Gold myths, copper truths

Does Barrick, the world’s biggest gold digger, need to be defensive about its CAD 7.3bn offer for Canada- and Australia-listed Equinox, a copper miner in Zambia and Saudi Arabia? The record shows that “pure gold” players among big listed gold stocks are becoming increasingly scarce. During the first quarter of this year, Barrick itself produced 75 million pounds of copper.

Just as telling is that Barrick produced that copper at total cash costs of USD 1.25/lb; few bona fide copper miners anywhere are unable to make cash profits at this level. Copper is one of the world’s most lucrative minerals, trading recently close to USD 4.50/lb, and currently around USD 4.22/lb. Gold miners could only wish for these kind of margins.For the first quarter of 2011, Phoenix, AZ.-based Freeport-McMoRan reported operating cash flows of USD 2.4bn; for the same period, Barrick managed a more modest USD 1.4bn. Freeport-McMoRan is the world’s biggest publicly traded copper miner, but also operates the world’s biggest gold mine. Depending on the observer’s viewpoint, Grasberg, Indonesia, is a copper mine, first and foremost. Freeport-McMoRan has avoided the trap of fashioning itself as metal-specific.

“Pure gold” miners have long enjoyed a premium rating in stock markets, but ratings do not necessarily put food on the table, at least, not to the extent that copper can. This is showing clearly in Freeport-McMoRan’s market value (capitalisation), which recently pushed up to nearly USD 55bn. Impressive as the number is, the real take away in this context is that Freeport-McMoRan’s market value surpassed Barrick’s, which is currently around USD 51bn.

Copper is sexy, supported by long term underlying real-economy demand and growth. Another reason why gold miners are moving increasingly out of gold is because “pure gold” deposits are increasingly difficult to locate. Copper porphyry deposits sometimes contain useful amounts of gold, and tend to remain in operation for longer than the typical “pure gold” mine. And bulk mining methods can be used with impunity, to great cost-advantage.

Another compelling reason for gold diggers to muscle up on cash flow by favouring copper is that new mines are becoming impressively expensive. Earlier this year Barrick indicated that at the Cerro Casale copper-gold project, a review of additional permitting requirements has led to a “changed operating environment in Chile”; along with Barrick’s experience at the in-build Pascua-Lama mine (gold-copper), a review of Cerro Casale’s capital cost has been initiated.

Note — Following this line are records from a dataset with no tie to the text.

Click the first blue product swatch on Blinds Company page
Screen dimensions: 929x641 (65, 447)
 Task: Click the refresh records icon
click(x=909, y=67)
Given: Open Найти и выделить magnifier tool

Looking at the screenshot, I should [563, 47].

Early indications, said Barrick, suggested that the capital cost may be higher by about 20-25% from the previous estimate of USD 4.2bn (100% basis; Barrick owns 75%), which was based on the feasibility study completed in 2009, “and reflects the impact of a stronger Chilean peso, higher labor, commodity and other input costs”. At the Pascua-Lama project straddling Chile and Argentina, Barrick states that pre-production capital is expected to increase by 10-20% to USD 3.3-USD 3.6bn.

There may be potential targets, such as Equinox, where buying in the market, even including a premium, is kinder to capital returns.

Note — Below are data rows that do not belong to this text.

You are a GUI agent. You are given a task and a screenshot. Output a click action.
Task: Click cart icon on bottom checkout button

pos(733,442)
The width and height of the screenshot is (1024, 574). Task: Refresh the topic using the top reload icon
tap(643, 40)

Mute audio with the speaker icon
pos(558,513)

More broadly, there are increasingly clear signals of a change in attitude by gold miners. For years, some gold miners that also produce other metals have conveniently used “credits” from sales of other metals to massage down the “cash costs” for producing gold. This may look pretty on the page, but does nothing to produce tangible extra cash flow. Barrick recently became the first gold digger to formally start producing numbers for “free cash flow” – simply, operating cash flow less capital expenditure.

The measure is metal-blind, and offers a useful indicator of a firm’s overall liquidity. A low number for free cash flow is not necessarily indicative of underperformance; it may correspond with a period of heavy capital expenditure which, in theory at least, promises future benefits for stakeholders. Free cash flow numbers, especially when viewed over longer periods of time, indicate whether a firm may need to resort to additional outside funding, such as available from debt and equity markets.